Millennials and Gen Z want NFTs

More than half of millennials and nearly three-quarters of Generation Z are considering the inclusion of non-fungible tokens (NFTs) into their portfolio mix, according to the survey by deVere Group.
NFT was described as a digital asset, such an image, audio clip or GIF, whose ownership was recorded on a tamper-proof digital ledger known as a blockchain.
DeVere said that this merging asset class took off in “considerable way” last year, with a digital-only piece of art selling for $69 million, with an increasing number of fashion, music, tech and sports brands creating, buying and selling NFTs.

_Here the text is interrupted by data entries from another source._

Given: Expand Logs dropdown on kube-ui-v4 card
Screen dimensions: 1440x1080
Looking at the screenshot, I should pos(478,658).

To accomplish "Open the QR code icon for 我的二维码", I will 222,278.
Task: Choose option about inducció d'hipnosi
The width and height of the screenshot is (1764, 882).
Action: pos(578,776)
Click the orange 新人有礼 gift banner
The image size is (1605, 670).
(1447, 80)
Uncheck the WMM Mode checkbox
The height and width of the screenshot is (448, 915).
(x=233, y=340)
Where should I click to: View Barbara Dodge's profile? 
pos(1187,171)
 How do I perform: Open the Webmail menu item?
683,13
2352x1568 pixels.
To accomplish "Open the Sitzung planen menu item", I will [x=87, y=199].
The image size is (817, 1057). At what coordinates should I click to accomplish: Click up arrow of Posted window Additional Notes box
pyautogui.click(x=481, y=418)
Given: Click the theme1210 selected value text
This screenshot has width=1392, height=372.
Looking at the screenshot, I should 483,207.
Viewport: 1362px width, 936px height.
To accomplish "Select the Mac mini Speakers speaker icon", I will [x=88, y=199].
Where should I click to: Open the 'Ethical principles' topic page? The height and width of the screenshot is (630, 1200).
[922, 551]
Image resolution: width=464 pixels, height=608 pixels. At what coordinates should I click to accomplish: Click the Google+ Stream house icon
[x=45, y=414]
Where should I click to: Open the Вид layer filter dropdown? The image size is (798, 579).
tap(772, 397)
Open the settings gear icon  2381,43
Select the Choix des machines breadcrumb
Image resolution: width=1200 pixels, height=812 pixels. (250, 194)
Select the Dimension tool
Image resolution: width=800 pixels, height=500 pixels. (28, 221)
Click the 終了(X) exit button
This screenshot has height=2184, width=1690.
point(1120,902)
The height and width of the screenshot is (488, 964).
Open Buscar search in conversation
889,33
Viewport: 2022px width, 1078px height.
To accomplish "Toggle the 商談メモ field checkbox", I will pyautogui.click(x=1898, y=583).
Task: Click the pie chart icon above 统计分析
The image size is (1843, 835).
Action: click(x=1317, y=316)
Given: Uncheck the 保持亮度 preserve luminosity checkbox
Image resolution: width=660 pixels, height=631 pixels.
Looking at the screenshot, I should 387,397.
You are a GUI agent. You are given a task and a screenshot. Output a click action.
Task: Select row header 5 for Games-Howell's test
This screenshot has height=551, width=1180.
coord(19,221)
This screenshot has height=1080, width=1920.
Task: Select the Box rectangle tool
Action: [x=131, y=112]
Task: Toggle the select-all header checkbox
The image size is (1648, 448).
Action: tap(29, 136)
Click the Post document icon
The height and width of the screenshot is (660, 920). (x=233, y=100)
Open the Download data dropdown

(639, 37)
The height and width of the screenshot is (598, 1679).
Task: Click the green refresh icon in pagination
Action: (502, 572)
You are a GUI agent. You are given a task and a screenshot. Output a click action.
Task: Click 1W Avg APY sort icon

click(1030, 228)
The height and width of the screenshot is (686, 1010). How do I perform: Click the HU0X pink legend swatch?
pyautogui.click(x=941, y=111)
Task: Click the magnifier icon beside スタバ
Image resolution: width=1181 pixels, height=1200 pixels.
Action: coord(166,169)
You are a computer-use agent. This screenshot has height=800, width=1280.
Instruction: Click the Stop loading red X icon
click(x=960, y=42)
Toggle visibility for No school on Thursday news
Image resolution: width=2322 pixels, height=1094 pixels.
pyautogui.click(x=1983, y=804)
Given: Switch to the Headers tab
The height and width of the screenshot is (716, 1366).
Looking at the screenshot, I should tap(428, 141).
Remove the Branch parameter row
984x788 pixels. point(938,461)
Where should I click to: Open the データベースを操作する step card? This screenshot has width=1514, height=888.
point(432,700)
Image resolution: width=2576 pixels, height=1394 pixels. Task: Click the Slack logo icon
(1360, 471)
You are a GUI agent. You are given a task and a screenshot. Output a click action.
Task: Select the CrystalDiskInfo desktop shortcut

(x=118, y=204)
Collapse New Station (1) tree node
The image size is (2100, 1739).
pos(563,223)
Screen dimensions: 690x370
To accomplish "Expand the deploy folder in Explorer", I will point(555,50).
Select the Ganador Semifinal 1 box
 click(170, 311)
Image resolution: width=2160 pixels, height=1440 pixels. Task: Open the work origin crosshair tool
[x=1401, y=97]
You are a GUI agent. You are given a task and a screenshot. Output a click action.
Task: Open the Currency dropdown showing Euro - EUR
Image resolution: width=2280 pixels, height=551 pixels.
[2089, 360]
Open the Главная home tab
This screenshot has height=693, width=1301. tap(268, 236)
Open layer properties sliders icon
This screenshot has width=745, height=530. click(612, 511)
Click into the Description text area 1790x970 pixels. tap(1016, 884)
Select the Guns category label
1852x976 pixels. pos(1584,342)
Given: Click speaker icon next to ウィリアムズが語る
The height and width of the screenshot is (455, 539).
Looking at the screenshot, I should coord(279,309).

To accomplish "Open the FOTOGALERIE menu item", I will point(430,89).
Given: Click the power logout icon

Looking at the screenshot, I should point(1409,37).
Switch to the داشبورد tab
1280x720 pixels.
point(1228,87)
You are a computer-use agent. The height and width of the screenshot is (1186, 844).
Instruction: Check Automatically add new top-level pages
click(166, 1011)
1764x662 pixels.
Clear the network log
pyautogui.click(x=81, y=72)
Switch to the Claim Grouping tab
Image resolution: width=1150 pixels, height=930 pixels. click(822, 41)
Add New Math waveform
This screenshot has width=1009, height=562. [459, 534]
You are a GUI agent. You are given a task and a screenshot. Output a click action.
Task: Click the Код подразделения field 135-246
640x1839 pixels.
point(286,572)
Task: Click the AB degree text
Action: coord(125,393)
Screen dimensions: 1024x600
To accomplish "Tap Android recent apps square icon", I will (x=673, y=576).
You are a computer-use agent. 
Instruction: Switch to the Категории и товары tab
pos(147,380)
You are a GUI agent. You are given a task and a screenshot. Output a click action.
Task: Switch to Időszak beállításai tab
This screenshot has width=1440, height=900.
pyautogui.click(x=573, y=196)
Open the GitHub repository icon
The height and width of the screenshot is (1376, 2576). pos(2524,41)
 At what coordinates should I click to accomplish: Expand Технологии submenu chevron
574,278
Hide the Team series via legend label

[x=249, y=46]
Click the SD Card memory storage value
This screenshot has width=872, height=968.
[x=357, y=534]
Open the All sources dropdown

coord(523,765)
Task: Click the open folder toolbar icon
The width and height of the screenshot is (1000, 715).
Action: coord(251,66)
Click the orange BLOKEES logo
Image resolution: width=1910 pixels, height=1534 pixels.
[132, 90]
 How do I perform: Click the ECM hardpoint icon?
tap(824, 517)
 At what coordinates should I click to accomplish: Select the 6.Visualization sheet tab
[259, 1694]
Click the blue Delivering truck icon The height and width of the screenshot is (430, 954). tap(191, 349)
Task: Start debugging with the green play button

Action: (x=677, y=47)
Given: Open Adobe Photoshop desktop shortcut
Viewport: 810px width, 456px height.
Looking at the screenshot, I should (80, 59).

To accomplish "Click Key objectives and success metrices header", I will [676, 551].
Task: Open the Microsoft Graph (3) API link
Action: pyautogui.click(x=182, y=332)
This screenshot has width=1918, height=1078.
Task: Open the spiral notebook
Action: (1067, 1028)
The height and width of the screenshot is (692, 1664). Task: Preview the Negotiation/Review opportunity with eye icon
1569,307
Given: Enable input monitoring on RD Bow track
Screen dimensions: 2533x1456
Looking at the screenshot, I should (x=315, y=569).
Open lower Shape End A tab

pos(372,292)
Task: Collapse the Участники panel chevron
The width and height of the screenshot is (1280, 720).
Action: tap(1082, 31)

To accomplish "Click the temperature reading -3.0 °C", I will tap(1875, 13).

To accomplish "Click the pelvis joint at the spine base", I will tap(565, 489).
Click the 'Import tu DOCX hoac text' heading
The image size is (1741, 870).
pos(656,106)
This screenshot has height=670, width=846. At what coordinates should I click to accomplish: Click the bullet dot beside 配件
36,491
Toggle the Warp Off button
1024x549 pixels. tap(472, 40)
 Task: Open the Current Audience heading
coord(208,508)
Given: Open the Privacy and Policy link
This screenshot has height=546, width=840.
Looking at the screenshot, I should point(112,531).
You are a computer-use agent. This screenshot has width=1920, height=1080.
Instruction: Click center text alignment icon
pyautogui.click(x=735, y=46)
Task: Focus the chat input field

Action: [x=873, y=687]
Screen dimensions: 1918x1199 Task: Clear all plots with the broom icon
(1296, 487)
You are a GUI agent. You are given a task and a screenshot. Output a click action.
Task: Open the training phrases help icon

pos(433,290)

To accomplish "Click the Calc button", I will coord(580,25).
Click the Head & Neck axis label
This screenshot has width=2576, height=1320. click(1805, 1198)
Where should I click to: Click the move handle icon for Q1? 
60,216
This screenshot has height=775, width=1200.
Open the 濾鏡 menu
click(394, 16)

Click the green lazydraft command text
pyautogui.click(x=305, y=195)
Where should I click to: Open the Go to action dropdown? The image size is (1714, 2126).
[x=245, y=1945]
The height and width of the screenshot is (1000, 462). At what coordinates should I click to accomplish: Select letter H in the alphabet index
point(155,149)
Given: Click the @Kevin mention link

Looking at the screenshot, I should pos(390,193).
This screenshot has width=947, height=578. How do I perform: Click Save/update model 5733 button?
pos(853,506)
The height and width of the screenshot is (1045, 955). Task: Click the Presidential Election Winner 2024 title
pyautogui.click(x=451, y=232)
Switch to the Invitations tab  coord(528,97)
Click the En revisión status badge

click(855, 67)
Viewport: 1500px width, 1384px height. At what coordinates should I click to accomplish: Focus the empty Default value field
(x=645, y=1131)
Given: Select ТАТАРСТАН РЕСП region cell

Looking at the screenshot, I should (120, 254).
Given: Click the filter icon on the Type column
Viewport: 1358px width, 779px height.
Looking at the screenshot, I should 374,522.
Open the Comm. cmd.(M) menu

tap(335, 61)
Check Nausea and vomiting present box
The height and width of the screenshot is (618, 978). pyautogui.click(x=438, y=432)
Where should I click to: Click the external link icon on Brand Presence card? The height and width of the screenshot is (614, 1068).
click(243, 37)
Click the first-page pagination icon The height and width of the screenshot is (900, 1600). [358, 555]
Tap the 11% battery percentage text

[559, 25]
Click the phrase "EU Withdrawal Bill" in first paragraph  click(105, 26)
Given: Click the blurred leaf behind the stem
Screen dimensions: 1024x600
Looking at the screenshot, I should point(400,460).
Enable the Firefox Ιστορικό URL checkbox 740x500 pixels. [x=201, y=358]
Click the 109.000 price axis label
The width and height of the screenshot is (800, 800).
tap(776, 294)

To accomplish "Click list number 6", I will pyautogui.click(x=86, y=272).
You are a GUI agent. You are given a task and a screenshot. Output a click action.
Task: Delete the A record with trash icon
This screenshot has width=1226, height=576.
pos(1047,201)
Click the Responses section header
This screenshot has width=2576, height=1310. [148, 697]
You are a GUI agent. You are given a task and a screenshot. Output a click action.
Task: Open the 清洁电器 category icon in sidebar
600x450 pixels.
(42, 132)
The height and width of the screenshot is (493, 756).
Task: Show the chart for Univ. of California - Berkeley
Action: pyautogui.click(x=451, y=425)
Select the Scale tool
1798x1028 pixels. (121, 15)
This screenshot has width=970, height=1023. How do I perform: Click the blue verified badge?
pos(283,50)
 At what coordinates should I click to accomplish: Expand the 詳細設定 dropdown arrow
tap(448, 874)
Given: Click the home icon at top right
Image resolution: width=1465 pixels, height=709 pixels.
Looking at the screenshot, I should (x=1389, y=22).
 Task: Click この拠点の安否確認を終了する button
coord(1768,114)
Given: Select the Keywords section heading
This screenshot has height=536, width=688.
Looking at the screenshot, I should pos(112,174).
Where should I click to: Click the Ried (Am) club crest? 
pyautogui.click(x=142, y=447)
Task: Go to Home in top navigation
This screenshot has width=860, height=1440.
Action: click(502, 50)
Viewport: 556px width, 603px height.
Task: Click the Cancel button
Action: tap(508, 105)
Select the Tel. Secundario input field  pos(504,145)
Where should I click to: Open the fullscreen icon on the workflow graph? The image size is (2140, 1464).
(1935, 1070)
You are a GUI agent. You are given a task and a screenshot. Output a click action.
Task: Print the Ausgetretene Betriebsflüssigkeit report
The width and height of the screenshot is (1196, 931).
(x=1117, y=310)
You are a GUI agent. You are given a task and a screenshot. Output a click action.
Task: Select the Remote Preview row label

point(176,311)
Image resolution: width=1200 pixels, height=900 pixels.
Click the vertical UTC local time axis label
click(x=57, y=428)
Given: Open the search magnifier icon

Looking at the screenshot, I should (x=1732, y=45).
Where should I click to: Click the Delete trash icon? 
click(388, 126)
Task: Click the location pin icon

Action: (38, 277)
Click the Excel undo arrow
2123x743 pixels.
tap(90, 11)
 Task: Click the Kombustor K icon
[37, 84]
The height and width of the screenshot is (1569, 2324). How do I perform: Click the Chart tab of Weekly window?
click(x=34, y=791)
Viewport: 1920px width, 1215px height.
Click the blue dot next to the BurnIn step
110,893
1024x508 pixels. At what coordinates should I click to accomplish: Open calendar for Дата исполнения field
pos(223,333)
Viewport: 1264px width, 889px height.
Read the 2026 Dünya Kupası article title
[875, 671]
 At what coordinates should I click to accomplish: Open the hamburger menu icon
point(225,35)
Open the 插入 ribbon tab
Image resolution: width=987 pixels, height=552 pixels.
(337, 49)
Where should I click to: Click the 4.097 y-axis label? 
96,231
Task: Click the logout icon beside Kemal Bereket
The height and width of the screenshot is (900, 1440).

“The findings of this poll underscore that digital natives – those who have grown-up immersed in a fully accessible digital life – understand that unique, highly portable and transferable digital assets have an intrinsic value and that this is a trend that will inevitably grow moving forward,” deVere CEO and founder Nigel Green, said.
“Clearly, this groundswell of digital engagement is creating new business models across many sectors.
“Sensibly, younger generations – who instinctively better understand it – appreciate that, therefore, it’s going to shape the future of investing. They’re keen to have a stakeholding in this new financial ecosystem by including NFTs in their portfolios.”
Green said he expected this could be a sound strategy, not only because NFTs were likely to be an intrinsic component of the global digital architecture of the future, but also because this “hot new asset class” could act as a major diversifier in investment portfolios.
He stressed that proper diversification of a portfolio across asset class, sector, region, and currency was the best way an investor can best position themselves to mitigate risks and to seize opportunities when they were presented.
“NFTs have a very low correlation to other assets, such as stocks and bonds, and can, therefore, lower your portfolio’s overall risk and volatility levels.”